+++ DATASET +++

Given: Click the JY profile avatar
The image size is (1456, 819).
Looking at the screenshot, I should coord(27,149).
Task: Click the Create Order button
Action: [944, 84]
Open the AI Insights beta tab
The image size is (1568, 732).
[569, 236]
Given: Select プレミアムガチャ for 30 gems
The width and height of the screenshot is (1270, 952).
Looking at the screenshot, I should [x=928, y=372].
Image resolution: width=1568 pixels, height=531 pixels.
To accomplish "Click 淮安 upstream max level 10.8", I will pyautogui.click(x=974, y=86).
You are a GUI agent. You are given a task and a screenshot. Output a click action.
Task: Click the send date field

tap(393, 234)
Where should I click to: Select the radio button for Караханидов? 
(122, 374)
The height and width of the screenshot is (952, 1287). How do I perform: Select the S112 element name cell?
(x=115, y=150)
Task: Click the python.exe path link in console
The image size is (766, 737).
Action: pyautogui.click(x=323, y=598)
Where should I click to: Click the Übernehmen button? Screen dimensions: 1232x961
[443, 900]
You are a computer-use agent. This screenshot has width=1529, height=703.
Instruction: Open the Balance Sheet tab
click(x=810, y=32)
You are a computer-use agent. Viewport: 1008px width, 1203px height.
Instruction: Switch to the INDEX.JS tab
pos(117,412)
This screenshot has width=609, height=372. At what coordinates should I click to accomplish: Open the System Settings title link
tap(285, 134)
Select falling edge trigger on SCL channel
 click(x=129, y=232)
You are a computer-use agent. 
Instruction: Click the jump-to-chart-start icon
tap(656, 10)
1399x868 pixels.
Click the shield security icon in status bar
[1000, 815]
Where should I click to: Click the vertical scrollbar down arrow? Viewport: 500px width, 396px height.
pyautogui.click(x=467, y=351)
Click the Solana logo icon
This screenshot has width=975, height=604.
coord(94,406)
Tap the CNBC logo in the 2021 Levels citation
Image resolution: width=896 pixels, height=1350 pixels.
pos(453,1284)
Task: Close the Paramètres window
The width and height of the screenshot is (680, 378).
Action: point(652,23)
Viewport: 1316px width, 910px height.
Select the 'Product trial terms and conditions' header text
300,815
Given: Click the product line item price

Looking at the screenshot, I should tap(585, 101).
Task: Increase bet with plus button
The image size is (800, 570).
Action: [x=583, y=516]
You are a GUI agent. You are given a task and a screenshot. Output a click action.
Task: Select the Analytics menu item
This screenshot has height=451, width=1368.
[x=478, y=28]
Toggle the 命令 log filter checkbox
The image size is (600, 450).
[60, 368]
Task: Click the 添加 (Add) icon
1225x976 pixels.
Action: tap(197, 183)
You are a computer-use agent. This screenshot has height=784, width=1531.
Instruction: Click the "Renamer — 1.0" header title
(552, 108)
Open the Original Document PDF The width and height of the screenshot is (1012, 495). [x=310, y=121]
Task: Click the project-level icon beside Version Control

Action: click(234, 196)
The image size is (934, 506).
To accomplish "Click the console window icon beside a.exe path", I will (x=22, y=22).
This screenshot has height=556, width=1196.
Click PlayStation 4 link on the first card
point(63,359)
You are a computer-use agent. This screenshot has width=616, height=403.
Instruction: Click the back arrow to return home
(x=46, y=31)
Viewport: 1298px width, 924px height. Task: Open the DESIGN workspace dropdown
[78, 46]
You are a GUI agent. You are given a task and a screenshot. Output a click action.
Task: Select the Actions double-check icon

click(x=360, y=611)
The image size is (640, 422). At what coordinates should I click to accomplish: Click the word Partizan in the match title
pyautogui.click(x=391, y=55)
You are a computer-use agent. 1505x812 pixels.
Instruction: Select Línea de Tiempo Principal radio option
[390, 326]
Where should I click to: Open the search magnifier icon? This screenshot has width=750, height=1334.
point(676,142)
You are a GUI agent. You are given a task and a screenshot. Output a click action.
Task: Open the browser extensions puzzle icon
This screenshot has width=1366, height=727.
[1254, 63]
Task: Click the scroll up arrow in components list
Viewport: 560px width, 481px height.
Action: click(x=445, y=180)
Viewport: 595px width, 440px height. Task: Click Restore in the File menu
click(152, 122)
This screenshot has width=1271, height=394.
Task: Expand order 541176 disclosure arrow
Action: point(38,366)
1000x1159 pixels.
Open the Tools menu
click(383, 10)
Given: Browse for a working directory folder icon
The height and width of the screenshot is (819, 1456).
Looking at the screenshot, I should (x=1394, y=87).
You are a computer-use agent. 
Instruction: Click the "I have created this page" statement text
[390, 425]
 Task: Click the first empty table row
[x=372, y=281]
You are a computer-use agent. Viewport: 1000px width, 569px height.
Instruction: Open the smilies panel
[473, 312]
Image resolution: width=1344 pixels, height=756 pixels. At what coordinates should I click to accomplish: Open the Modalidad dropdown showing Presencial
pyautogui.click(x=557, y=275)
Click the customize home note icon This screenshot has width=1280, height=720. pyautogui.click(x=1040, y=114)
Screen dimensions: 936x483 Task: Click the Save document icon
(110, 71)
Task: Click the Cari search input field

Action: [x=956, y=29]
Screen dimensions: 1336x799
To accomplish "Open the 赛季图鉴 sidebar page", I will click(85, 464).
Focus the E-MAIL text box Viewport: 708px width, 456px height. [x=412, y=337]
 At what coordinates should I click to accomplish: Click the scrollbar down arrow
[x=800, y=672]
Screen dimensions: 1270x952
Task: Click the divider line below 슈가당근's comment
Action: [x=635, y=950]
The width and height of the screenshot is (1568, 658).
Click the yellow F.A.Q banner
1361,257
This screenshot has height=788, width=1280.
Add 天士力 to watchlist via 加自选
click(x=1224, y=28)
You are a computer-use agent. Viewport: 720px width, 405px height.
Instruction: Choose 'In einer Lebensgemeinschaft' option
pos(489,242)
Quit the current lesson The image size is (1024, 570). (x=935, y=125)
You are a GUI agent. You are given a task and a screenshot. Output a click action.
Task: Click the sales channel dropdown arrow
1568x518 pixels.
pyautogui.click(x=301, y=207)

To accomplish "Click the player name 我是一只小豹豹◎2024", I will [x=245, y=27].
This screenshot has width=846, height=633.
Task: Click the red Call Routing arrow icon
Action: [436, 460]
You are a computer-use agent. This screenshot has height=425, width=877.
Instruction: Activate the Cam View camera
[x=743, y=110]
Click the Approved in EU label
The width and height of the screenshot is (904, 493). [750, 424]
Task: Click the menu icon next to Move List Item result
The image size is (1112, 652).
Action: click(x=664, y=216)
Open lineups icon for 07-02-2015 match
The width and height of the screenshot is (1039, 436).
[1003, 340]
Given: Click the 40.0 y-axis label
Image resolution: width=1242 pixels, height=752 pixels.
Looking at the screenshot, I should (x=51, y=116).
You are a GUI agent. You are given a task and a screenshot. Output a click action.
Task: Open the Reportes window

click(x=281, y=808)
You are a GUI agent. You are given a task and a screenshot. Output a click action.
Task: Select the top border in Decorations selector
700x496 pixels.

+++

## WHAT YOU NEED TO DO
Only the lines from the first one of the listing up to and including the line where "Given: Select プレミアムガチャ for 30 gems" appears are wanted, reproduced exactly.

## RESULT FOR THIS EXERCISE
Given: Click the JY profile avatar
The image size is (1456, 819).
Looking at the screenshot, I should coord(27,149).
Task: Click the Create Order button
Action: [944, 84]
Open the AI Insights beta tab
The image size is (1568, 732).
[569, 236]
Given: Select プレミアムガチャ for 30 gems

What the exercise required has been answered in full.